Christmas Outage to #1 App Store Ranking: An Aura Frames Postgres Scaling Retro

andatki2 pts0 comments

From Christmas Outage to #1 App Store Ranking: An Aura Frames Postgres Scaling Retrospective | Software Engineer, Author, High Performance PostgreSQL for Rails

What’s Aura Frames?<br>Disclosures<br>What causes the sharp increase in traffic?<br>Scaling over the years<br>Postgres Scaling Challenges and Solutions<br>Christmas 2024 Retrospective<br>Postgres Christmas 2025<br>Workload-driven “Whole table sharding”<br>Postgres and Infra Metrics Christmas 2025<br>Switchover to New DBs<br>Reflecting back on the plan<br>Thank You and Looking Forward

📌 Overview

On Christmas Day 2024, Postgres infrastructure powering the Aura Frames API had problems under peak load, being unavailable for three hours and disrupting the experience for new customers. The team knew it would need improvements to handle the surge for Christmas 2025 and beyond.

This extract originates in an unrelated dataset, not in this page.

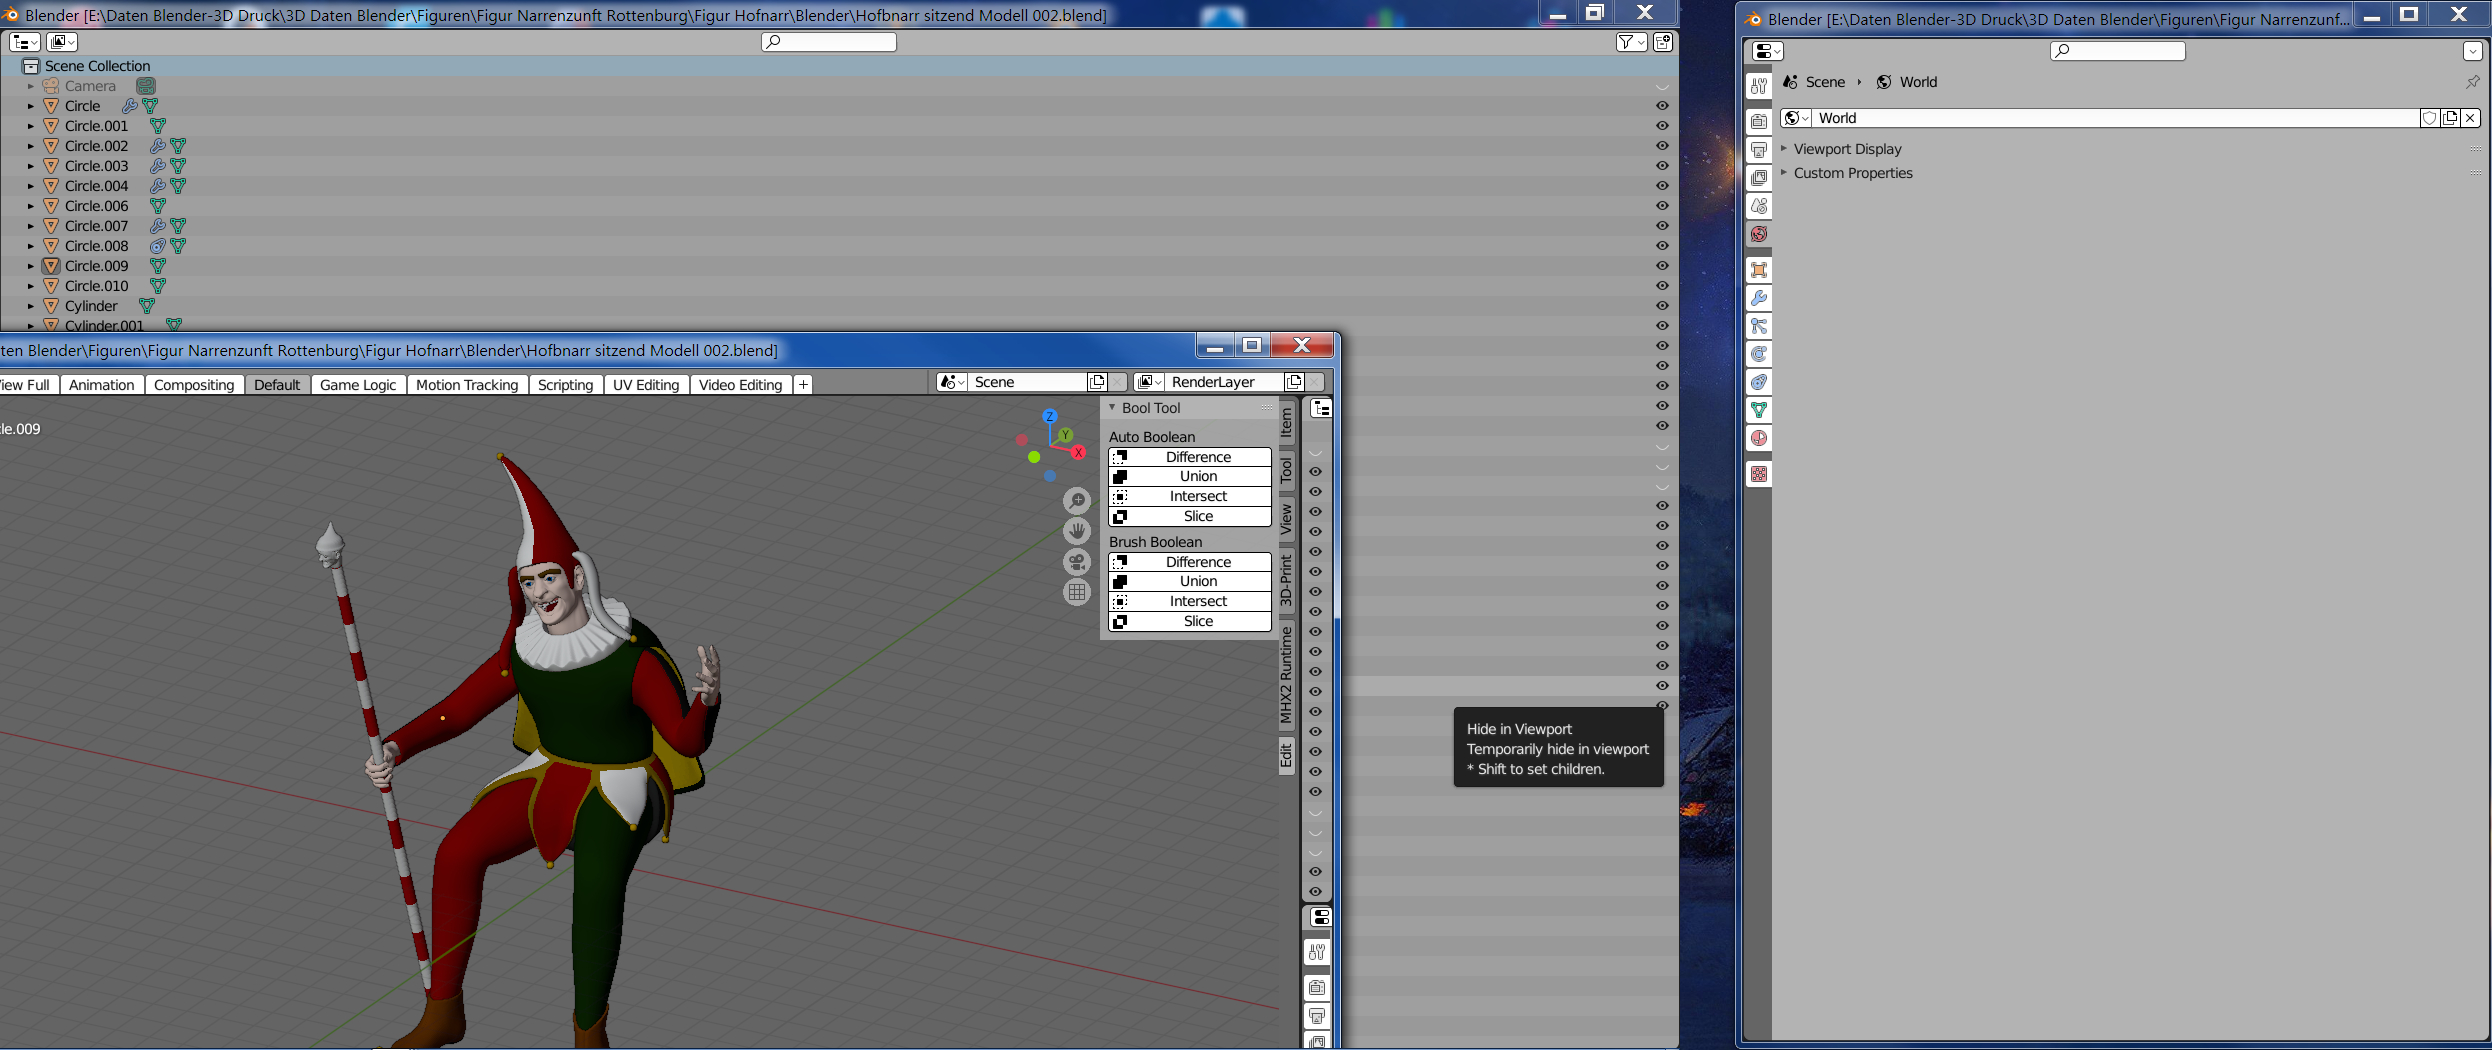Switch to the UV Editing workspace tab
The width and height of the screenshot is (2492, 1050).
pos(645,385)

One year later, much of the resource intensive data access was reworked, the Postgres infrastructure was upsized, and this approach not only survived, but thrived, providing reliable service through the holiday season.

The sum of Transactions Per Second (TPS) across the DBs peaked at 226,000, with more than 100K TPS sustained for 10 hours and repeating on multiple days after Christmas, with an average query time of 25 microseconds.

The improved reliability meant customers could smoothly set up new frames and add photos, and they did it more than ever, with the Aura Frames app reaching #1 in U.S. and Canadian Apple and Android App Stores on Christmas Day.

In this post we’ll look back at the months of planning and execution that went into achieving that outcome!

A second post in this series will dig into the Ruby on Rails side, while this one will focus on Postgres.

What’s Aura Frames?

Aura Frames (Aura Home, Inc.) is the company behind modern, high-quality, Wi-Fi connected digital photo frames that customers love.

The frames are easy to use via free iOS and Android apps, don’t require a subscription, and offer unlimited cloud storage for photos and videos. Once set up, family members can be invited to contribute photos and videos via the app from anywhere. Typically Aura frames have an average of 4 contributors adding content.

In 2025, more than 1 billion photos were shared to Aura frames globally.

While public engineering blog posts are limited, Aura was featured on the AWS Storage Blog in the past. Link: How Aura improves database performance using Amazon S3 Express One Zone for caching.

Disclosures

I began working with Aura in 2025. Aura does not have a public engineering blog, so we discussed me writing a post here where I regularly write about Postgres, Ruby on Rails, and scaling databases.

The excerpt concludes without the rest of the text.